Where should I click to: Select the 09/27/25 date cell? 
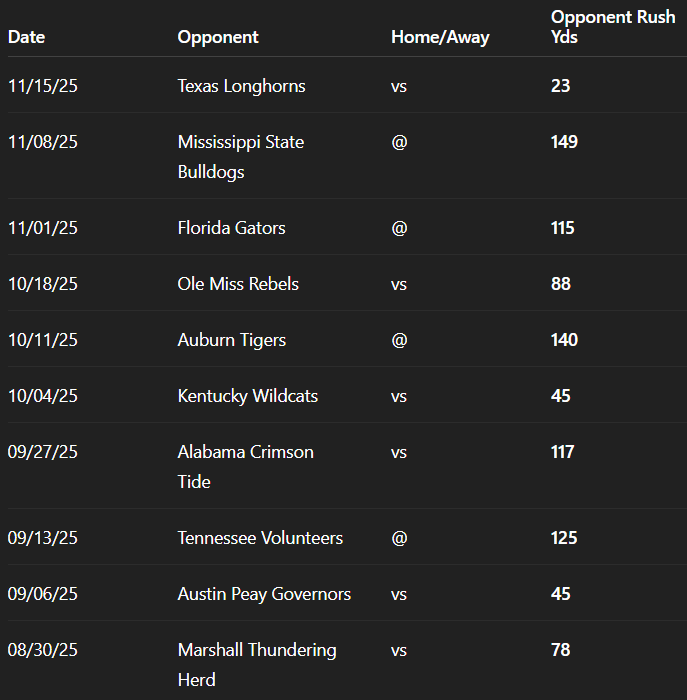coord(42,452)
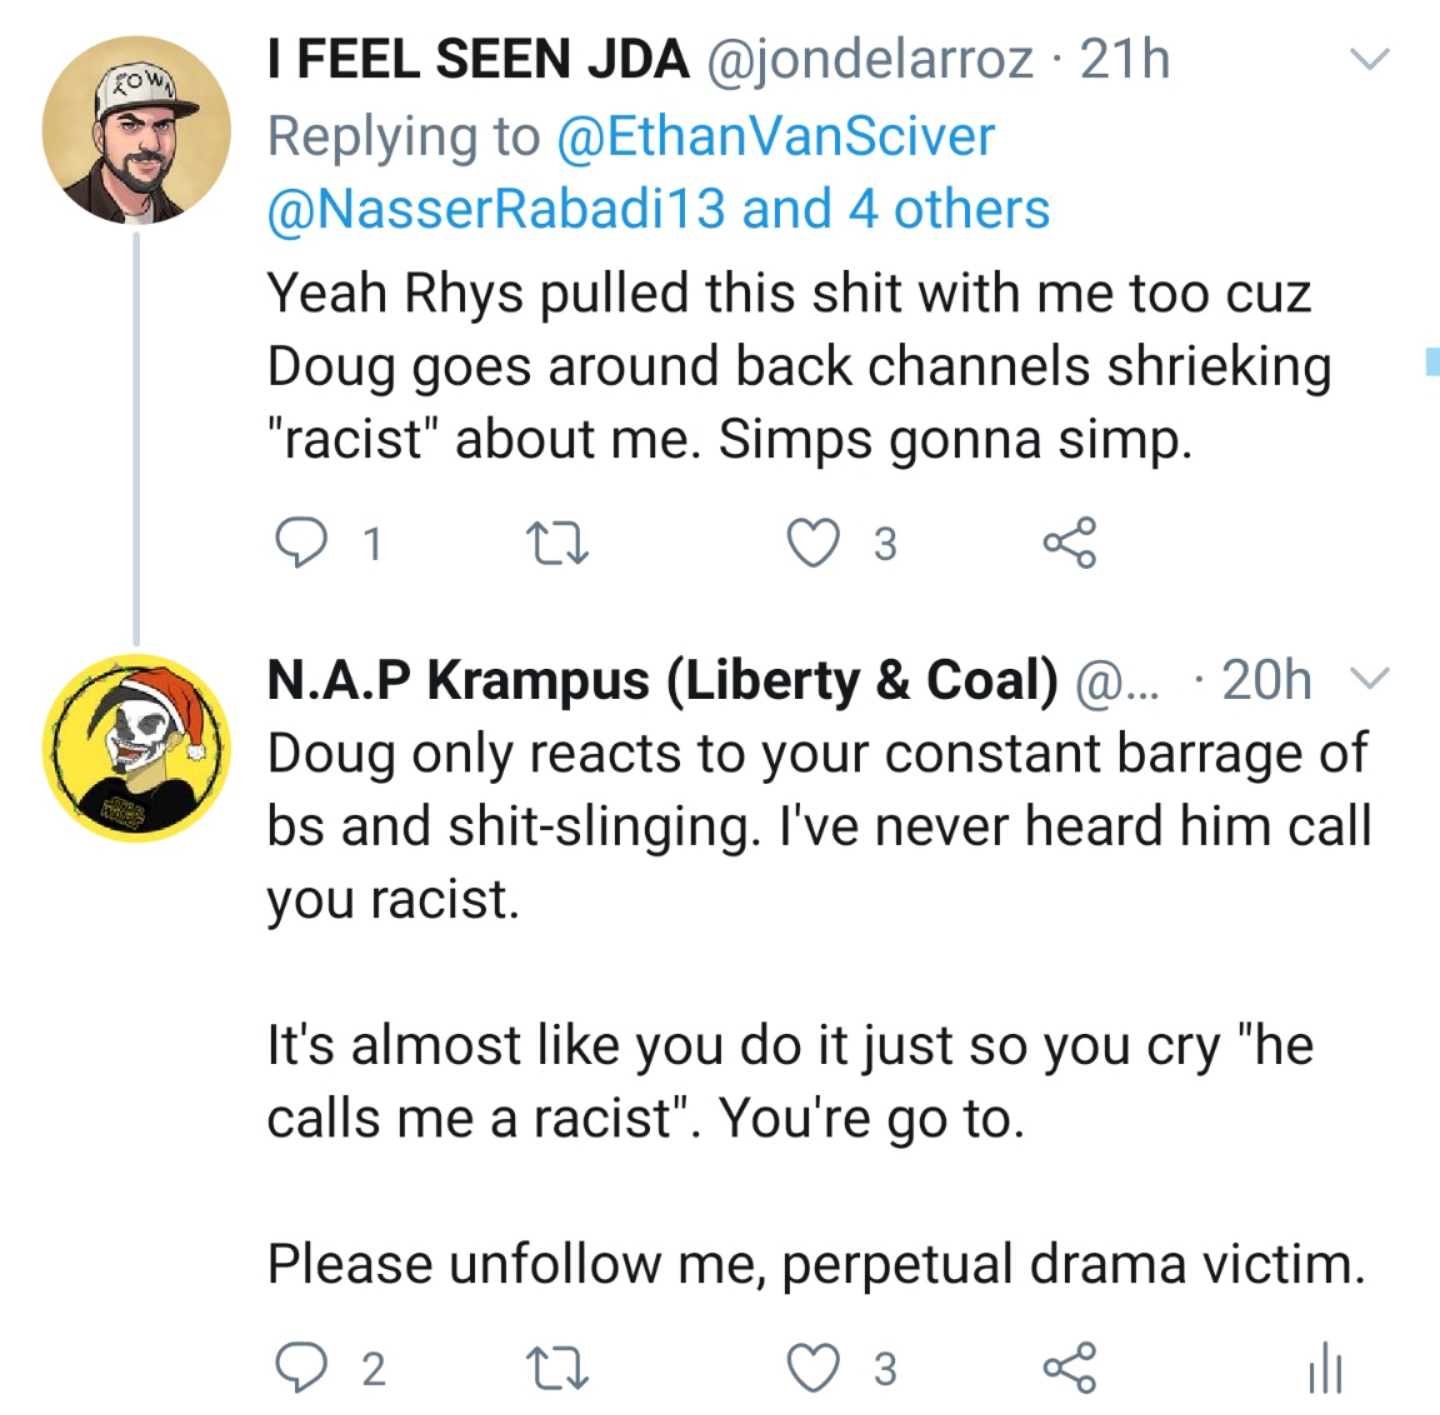Image resolution: width=1440 pixels, height=1415 pixels.
Task: View tweet activity analytics bars icon
Action: pyautogui.click(x=1325, y=1368)
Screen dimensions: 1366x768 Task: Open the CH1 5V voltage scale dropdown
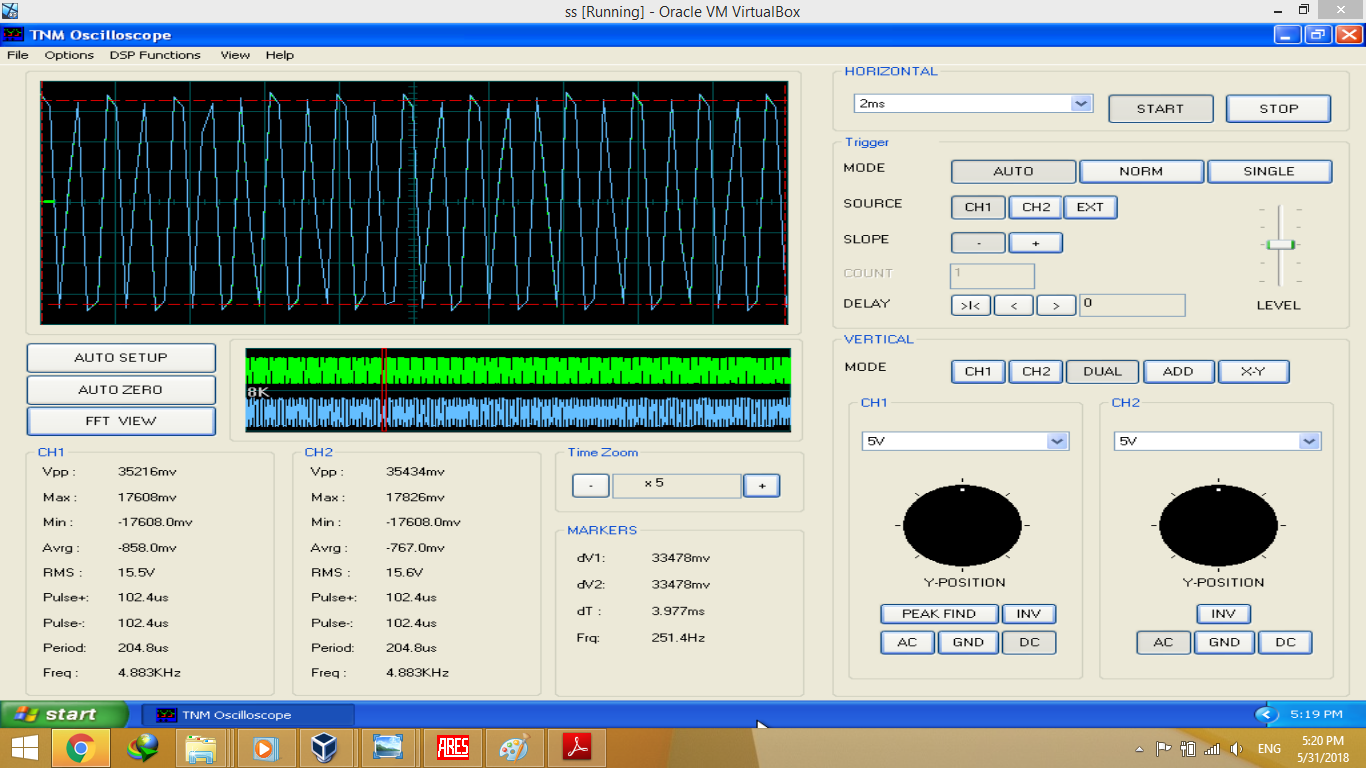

→ **What you need to do**:
Omitting all pictures, set the listing down exactly.

→ **Answer box**:
Where should I click to: Select the 09/27/25 date cell? 
coord(42,452)
Image resolution: width=1440 pixels, height=1415 pixels.
Task: View tweet activity analytics bars icon
Action: pyautogui.click(x=1325, y=1368)
Screen dimensions: 1366x768 Task: Open the CH1 5V voltage scale dropdown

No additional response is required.